I will now turn to the CMA’s recommendations for the committee’s consideration. These are grouped in four major theme areas.
1) Harm Reduction
The first of them is harm reduction.
Addiction should be recognized and treated as a serious, chronic and relapsing medical condition for which there are effective treatments.
Despite the fact that there is broad recognition that we are in a public health crisis, the focus of the federal National Anti-Drug Strategy is heavily skewed towards a criminal justice approach rather than a public health approach.
In its current form, this strategy does not significantly address the determinants of drug use, treat addictions, or reduce the harms associated with drug use.
The CMA strongly recommends that the federal government review the National Anti-Drug Strategy to reinstate harm reduction as a core pillar.
Supervised consumption sites are an important part of a harm reduction program that must be considered in an overall strategy to address harms from opioids. The availability of supervised consumption sites is still highly limited in Canada.
The CMA maintains its concerns that the new criteria established by the Respect for Communities Act are overly burdensome and deter the establishment of new sites.
As such, the CMA continues to recommend that the act be repealed or at the least, significantly amended.
2) Expanding Pain Management and Addiction Treatment
The second theme area I will raise is the need to expand treatment options and services.
Treatment options and services for both addiction as well as pain management are woefully under-resourced in Canada.
This includes substitution treatments such as buprenorphine-naloxone as well as services that help patients taper off opioids or counsel them with cognitive behavioural therapy.
Availability and access of these critical resources varies by jurisdiction and region. The federal government should prioritize the expansion of these services.
The CMA recommends that the federal government deliver additional funding on an emergency basis to significantly expand the availability and access to addiction treatment and pain management services.
3) Investing in Prescriber and Patient Education
The third theme I will raise for the committee’s consideration is the need for greater investment in both prescriber as well as patient education resources.
For prescribers, this includes continuing education modules as well as training curricula. We need to ensure the availability of unbiased and evidenced-based educational programs in opioid prescribing, pain management and in the management of addictions.

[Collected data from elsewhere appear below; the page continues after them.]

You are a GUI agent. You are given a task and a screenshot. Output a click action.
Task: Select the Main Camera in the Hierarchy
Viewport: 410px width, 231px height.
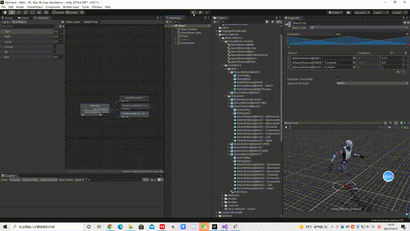(x=189, y=29)
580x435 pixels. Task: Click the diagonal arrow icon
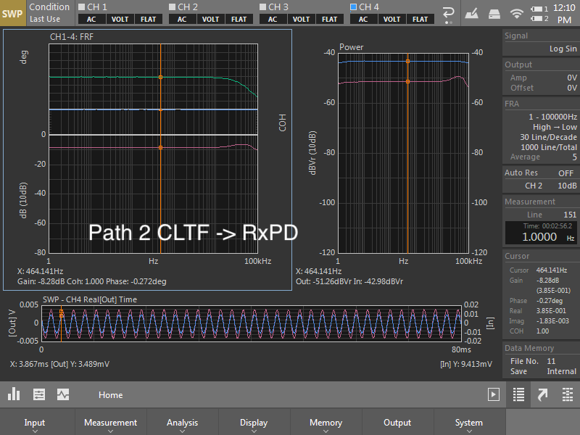pos(542,395)
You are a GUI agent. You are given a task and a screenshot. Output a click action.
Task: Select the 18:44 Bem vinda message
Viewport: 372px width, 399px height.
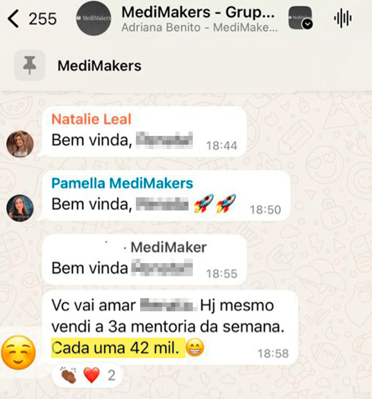click(x=145, y=132)
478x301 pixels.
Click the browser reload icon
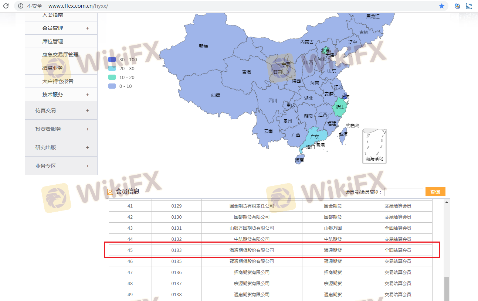pyautogui.click(x=6, y=6)
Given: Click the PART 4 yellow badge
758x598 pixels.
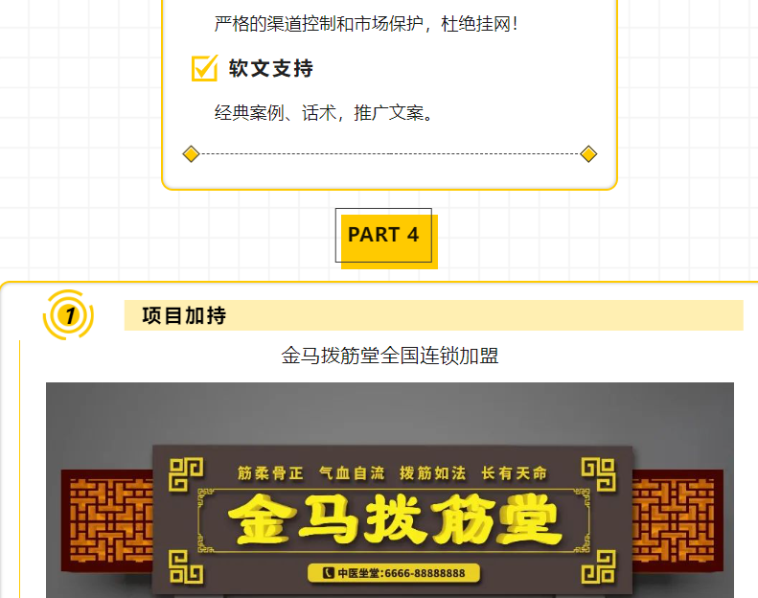Looking at the screenshot, I should (x=386, y=239).
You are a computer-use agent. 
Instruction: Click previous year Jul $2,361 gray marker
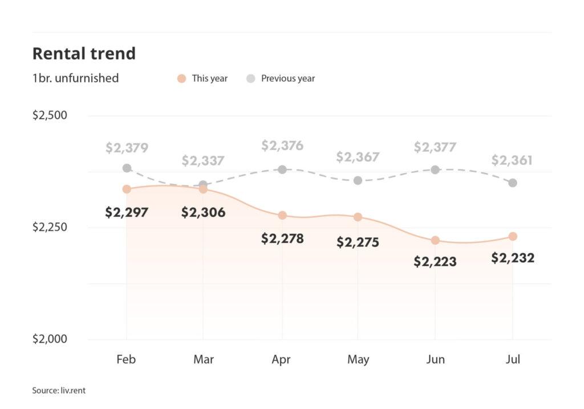[x=513, y=183]
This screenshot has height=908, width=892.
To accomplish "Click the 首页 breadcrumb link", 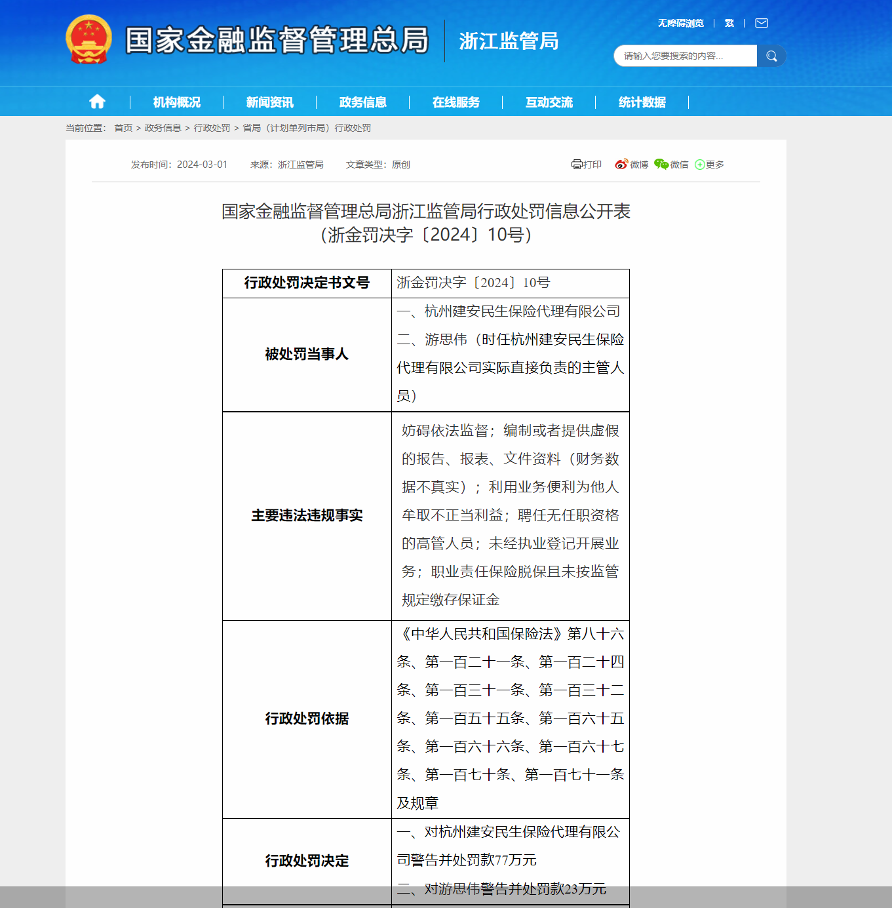I will (x=123, y=128).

Further, support for the development of educational tools and resources based on the new clinical guidelines to be released in early 2017 will have an important role.
Finally, patient and public education on the harms associated with opioid usage is critical.
As such, the CMA recommends that the federal government deliver new funding to support the availability and provision of education and training resources for prescribers, patients and the public.
4) Establishing a Real-time Prescription Monitoring Program
Finally, to support optimal prescribing, it is critical that prescribers be provided with access to a real-time prescription monitoring program.
Such a program would allow physicians to review a patient’s prescription history from multiple health services prior to prescribing. Real-time prescription monitoring is currently only available in two jurisdictions in Canada.
Before closing, I must emphasize that the negative impacts associated with prescription opioids represent a complex issue that will require a multi-faceted, multi-stakeholder response.
A key challenge for public policy makers and prescribers is to mitigate the harms associated with prescription opioid use, without negatively affecting patient access to the appropriate treatment for their clinical conditions.
To quote a past CMA president: “the unfortunate reality is that there is no silver bullet solution and no one group or government can address this issue alone”.
The CMA is committed to being part of the solution.